I ask Heni, the fellow besides me, if he is cold too:
– What do you think?
What should I think? I was among the youngest and I was ashamed to complain about being cold. And how much I wished I could cry. So much pain I felt on my feet as if my heart was folding from coldness. I felt I could not take it anymore. The frost was unbearable.
In that moment a few helpmates called out the driver. The car stopped. About 10 men got off and started to run, slowly, behind the car. It felt like someone was pulling us our feet …
After two kilometers of running, although we didn’t warm up that much, we were tired and steam was going out of us.
At a moment of time I felt as if a needle crossed through my ear. After this I could not feel …my ears.
I got out of these at the lowest price, only my ears were frozen. At the fellow Bob the nose got big as an American potato. It had frozen up. Others left with their hand fingers frozen, feet fingers …
After this “warming up” we had, other changed us, now they were running after the car. Our care assembled with the cyclists car from the cyclic cross – the one with the spare parts – just that in here people were running due to the coldness an not for the love of sports …

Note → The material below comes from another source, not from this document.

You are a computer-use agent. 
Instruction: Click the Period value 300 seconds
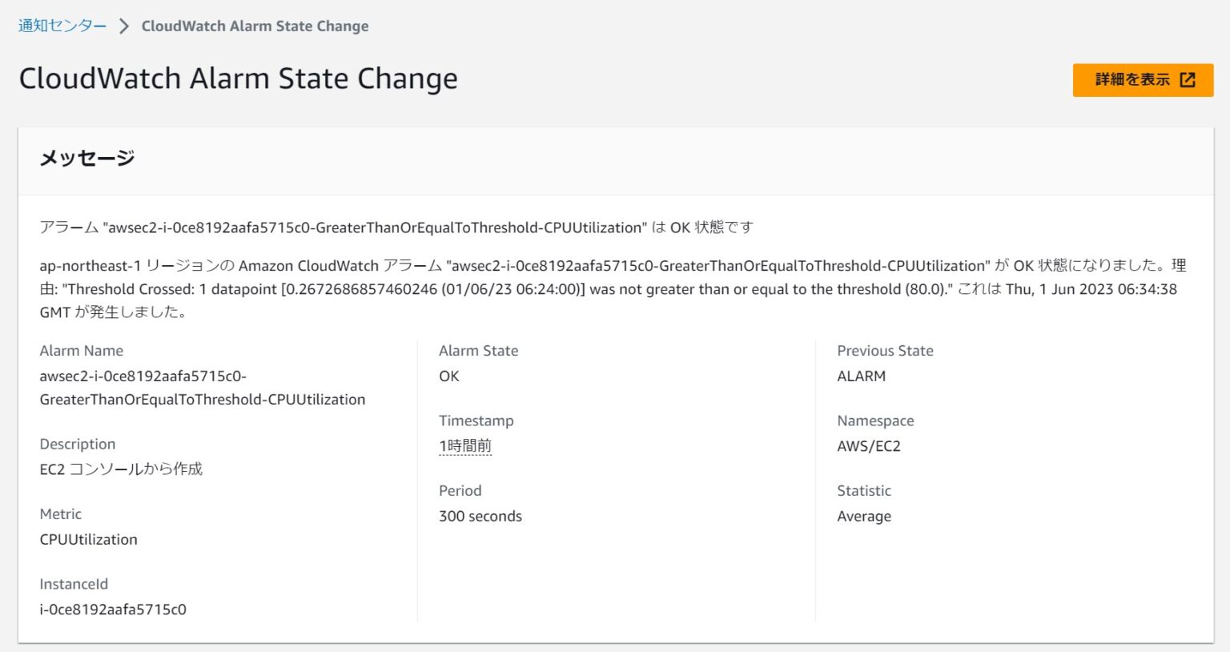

When we got at the mine, some of us had more “rounds” taken, others just one. We were all walking immobile as robots to our groves.
After 500 meters of grove, I had the feeling I was “thawing”. It seemed my ears were made of flour. All the time it felt like something white was flouring from it.
I got at the appealing board, I could not say I was tired … No …I was good for nothing. When my ears thawed, I had the feeling it split off from my head. I already had aches pulps, than at my feet …
I was looking at my fellow near me. The light was too fainted. He had something white at his feet, first I thought the paper got off from the boots. That’s how it observed at others too …then at me …for real …what I could see were the stockings.
To all of us the boots busted from coldness …
It was not much time left until we busted too, the same as the boots … Now, you tell me, is it possible to relate and redeem with enthusiasm about working men and their work?
I don’t know what else to tell you, for so much time we were being fed with ideals and goals that from what you are saying, I almost forgot we are humans, that we still possess human qualities.
I don’t mean to make a thesis about working men, the friend with same name as Buia, Thomas, continued, about their work, maybe I am wrong, or maybe where I was working was worse, and if you truly believe me I haven’t been to many places and some I can’t even explain, not even now.
– For example …
– Well … at the village, a house with two or three rooms was up to anyone by those times. In the city, to have an apartment house, after 20-30 years of work, was something amazing, a fortune … There are more of these left, but believe me that at the sadness I am filled with, accumulated with the one that each working man feels, there’s no place were that much sadness can fit.
– Forgive me, I know what’s in your soul and I didn’t wish to harrow your scar worse, but what you told me today, although I’m not strange with this things, I didn’t quite think at this in such way. In other words, this reality never got to me, never strike my eye. I was complacent with the weather forecast “taken” from Television. I didn’t know there were countrymen that can tell the exact weather, without listening it to the radio or TV.
– You see, shouldn’t you make yourself a countryman, slowly, slowly!